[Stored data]
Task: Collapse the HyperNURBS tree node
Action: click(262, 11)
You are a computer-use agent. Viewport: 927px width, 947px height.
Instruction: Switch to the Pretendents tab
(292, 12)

> _Set exercise_: Please rewrite the entries with "Instruction" replaced by "Request" and everything else left unchanged.

> _Solution for this problem_:
Task: Collapse the HyperNURBS tree node
Action: click(262, 11)
You are a computer-use agent. Viewport: 927px width, 947px height.
Request: Switch to the Pretendents tab
(292, 12)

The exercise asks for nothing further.